And what is it like to fit into a single digit sized pair of pants, anyway? Or to use styling products and accessories with skill and reliable results? Do girls really use make up every day and enjoy it? Does it make a difference?

Can I really talk to God and represent Him to the people I love who don't have a clue about what He's really like?

Without falling on my face or disappointing people I love most in the world?

It seems that I can go for only so long before dropping dead in the middle of the race, and that doesn't seem to make a whole lot of sense. I mean, we're supposed to run with endurance, not brief spurts of exhilaration. Just when I'm getting the whole balance of working out, eating right, sleeping and even a little bit of fashion sense thrown in for fun, the spend time in the Word, talk to God, build quality relationships, learn things part goes out the window. I don't want a random amalgamation of junk. I want awesome.

We always think that if we change something, it will get better. All that needs to change is us. A new town, new car, new degree, new relationship, new job won't make the difference. I keep thinking that my life will slow down when the semester's over, or when I get my degree, or if I quit running so much rescue.

It won't. I've gotten addicted to the ratrace I hate so much...even though I swear I'm one of the laziest people to ever convert oxygen to carbon dioxide. The externals don't make the difference.

God, help.

Tuesday, July 07, 2009

Torning (Tonight + Morning)

We got a call right when I walked in the door at 1757 - dispatched as an illness, arrived on scene to find conscious but unresponsive guy. Unfortunately, I was driver on that call, so I had the chance to look inept and wander around getting stuff for everyone else doing actual patient contact. *sigh* honestly, I need more practice with patient contact in situations like that. They're the kind that still freak me out. If a person can talk to me we can get things eventually worked out. Case and point: the call we just got at 0317. Post op dude with catheter problems. He thought we could just flush it at his house....not so much. The medic showed up, asked if I was comfortable treating it BLS and left to grab more sleep. I would like to take this moment to brag on my awesome crew and state that our response time - out of a dead sleep for 2/3 of the crew - was 2 minutes and the total call time was 63 minutes. Rock it, ladies :-D

Sarah and I raided Bloom for strawberries, bread and cheese. She concocted a spice and olive oil mixture that had the firefighters raving about gourmet cooking - even though few of them actually sampled the awesomeness.

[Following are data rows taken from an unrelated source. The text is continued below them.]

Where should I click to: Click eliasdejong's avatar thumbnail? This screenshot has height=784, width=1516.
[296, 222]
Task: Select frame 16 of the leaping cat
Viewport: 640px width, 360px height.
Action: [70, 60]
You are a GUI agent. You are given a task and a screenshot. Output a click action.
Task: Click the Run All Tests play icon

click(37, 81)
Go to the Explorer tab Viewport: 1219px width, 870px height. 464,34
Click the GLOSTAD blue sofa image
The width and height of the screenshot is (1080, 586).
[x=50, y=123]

Annnnd I fought with the internet because it's stupid for some reason. I guess basic functionality is here, but I feel lost without chat. This same annoyance pattern can be seen with my frustration at TNT for not letting Mac users watch episodes of the new medical drama "HawthoRNe" online. I don't have cable tv and I'd like to watch this show, ok?! hmph. Ah well, in little over a month all thoughts of free time activities will be out the window. I'm going to sleep now.

Friday, June 12, 2009

I think that learning to love is like learning to walk.

Horribly necessary, incredibly awkward and altogether pretty awesome

After you've done it for a while, you kinda take it for granted, and when it gets stripped away the pain and yearning for it to come back is overwhelming.

Rehab?

Harder than I want to think about right now. Just let me cry.

Wednesday, April 29, 2009

And so it was...

...that winter left the mid-Atlantic, and with it, Naomi's mutant power of developing lizard skin.

And also, apparently, Naomi's ability to concentrate on things like school work and tests that are happening in 24 hours.

We've had the most gorgeous-bordering-on-disgustingly-hot weather for the past couple of days. Today is overcast and drippy, but the green of the grass and the leaves is so vibrant and alive that it really isn't a "curl up and sleep" sort of cloudiness. It's aching with the promise of now.

That's how I feel these days - aching with the promise of now. Promises mean anticipation and future awesomeness and "wait and see, it's gonna be great!" but I'm living now. In the present tense.

So I ache.

And wonder what to do and where I'll go and how it all works out, only to conclude that it WILL work out, somehow and all I can do is my best, right now, so quit thinking, start doing and....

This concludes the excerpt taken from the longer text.